Supplied entries:
================================
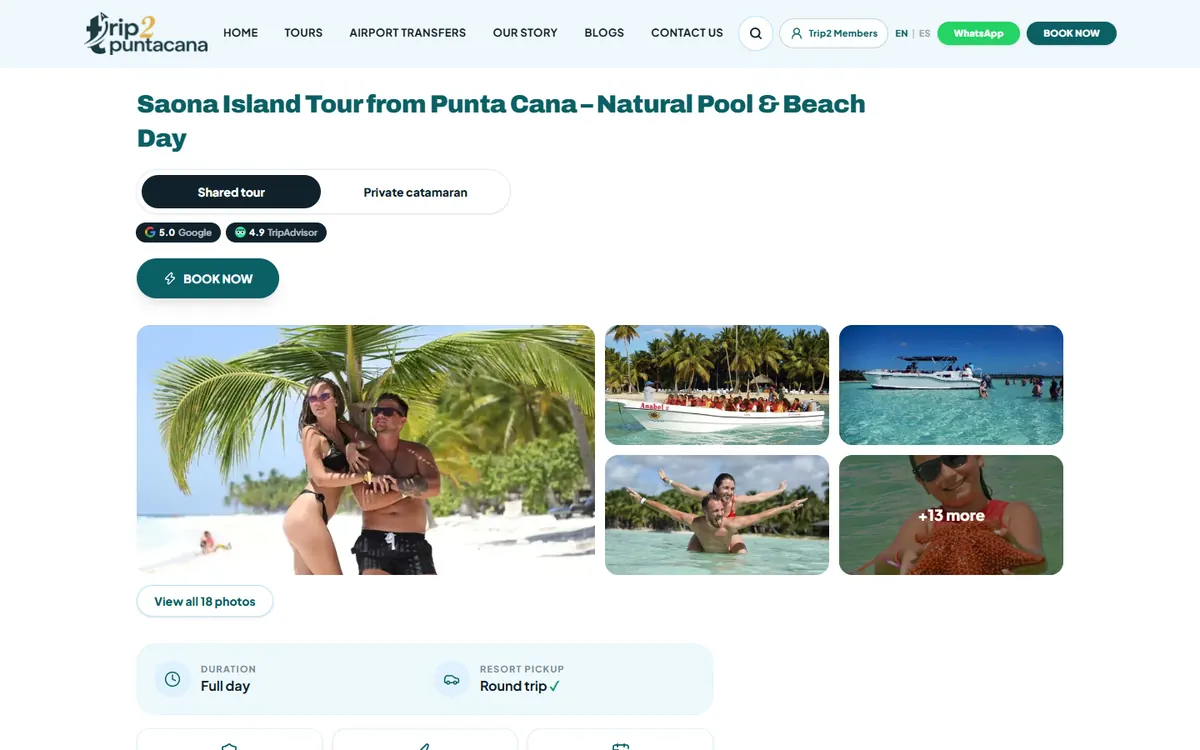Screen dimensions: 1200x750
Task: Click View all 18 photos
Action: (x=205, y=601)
================================
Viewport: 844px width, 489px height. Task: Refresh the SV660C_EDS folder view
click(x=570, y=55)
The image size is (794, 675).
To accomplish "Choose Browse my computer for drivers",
================================
For this exercise, output exactly the lines above from the line with "The image size is (794, 675)." to the line with "Browse my computer", counting both, and leave out the rest.

Expected answer:
The image size is (794, 675).
To accomplish "Choose Browse my computer for drivers",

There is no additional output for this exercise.